Dignidad ante el hambre

04 de julio 2025 - 03:06

De niño vi cosas en Palomares del Río, la localidad sevillana donde me crié, que marcaron mi personalidad. Tenía dos escuelas, el colegio y la de la calle. A lo mejor no sabía quiénes fueron Góngora o Quevedo, pero distinguía veinte clases de pájaros y sabía para qué servía una ortiga. Los hombres y mujeres del pueblo tenían una gran dignidad. Lo mismo desenterraban una gallina sepultada en el estiércol, muerta de morriña, para hervirla y zampársela o echársela a los perros de caza, que no les daban los buenos días a los señoritos que no los trataban con respeto.

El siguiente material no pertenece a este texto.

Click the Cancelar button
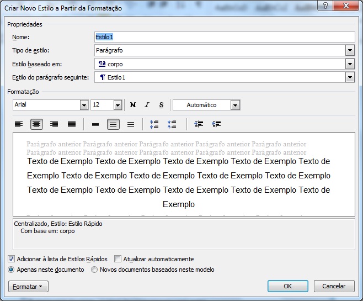This screenshot has height=301, width=363. tap(334, 286)
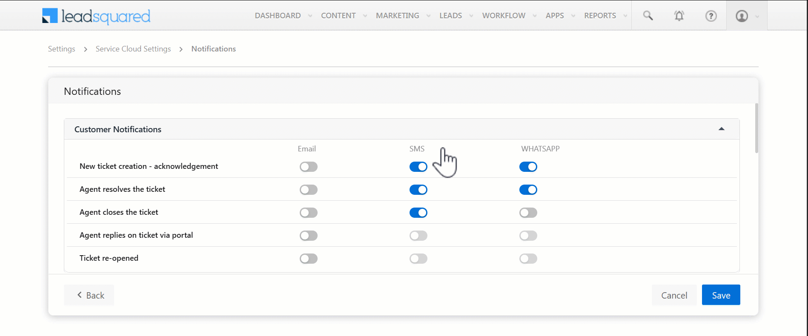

Los señoritos de Palomares se ataban los pantalones con una guita y a lo mejor tenían un millón de pesetas en la Caja Rural. Eran en general unos mediocres sin cultura ninguna, unos botarates que enseguida que te enfrentabas a ellos te amenazaban con la pareja de la Guardia Civil o el cura. También había señoritos buenos y generosos, de los que no humillaban a los pobres. Recuerdo que un día robé un reculo de un melonar y me cogió infraganti el dueño. Me obligó a comérmelo, aún verde, con pipas y todo, y me fui de vareta allí mismo, en su presencia. Pero él lo vendió como un acto de generosidad hacia el famélico niño. “Celebro que te haya gustado”, me dijo con cara de abejorro viudo. ¡Una delicia, sí! Mi abuelo materno, Manuel Casado Peña, era un pobre muy digno. Alguna vez vi cómo un señorito trató de humillarlo en público, pero aguantó siempre el tirón. Un día le dijo a uno: “Ya lo cogeré cuando se le atasque el coche en el Majano”. Recuerdo ahora la vieja copla de Francisco Moreno Galván, el poeta de La Puebla de Cazalla: “Señor que vas a caballo/ y no das los buenos días/ si el caballo cojeara/ otro gallo cantaría”, que cantó por tientos Pepe Menese. Hoy, los que tienen hambre les piden paguitas a los gobernantes y pocas veces les sacan las uñas. Se avería un tren, no te llevan agua y bocadillos y no le pegas fuego a la máquina. Nos han amansado. Hace dos semanas fui a un ambulatorio para que me dieran una cita con mi médica por un asunto importante, me dijeron que no había ninguna posibilidad de ser atendido y me fui a casa sin destrozar el mostrador. En otros tiempos, de niño, le habría metido al señorito el reculo por el culo o le habría vaciado las ruedas del tractor. Nos han sometido como a burros con orejeras.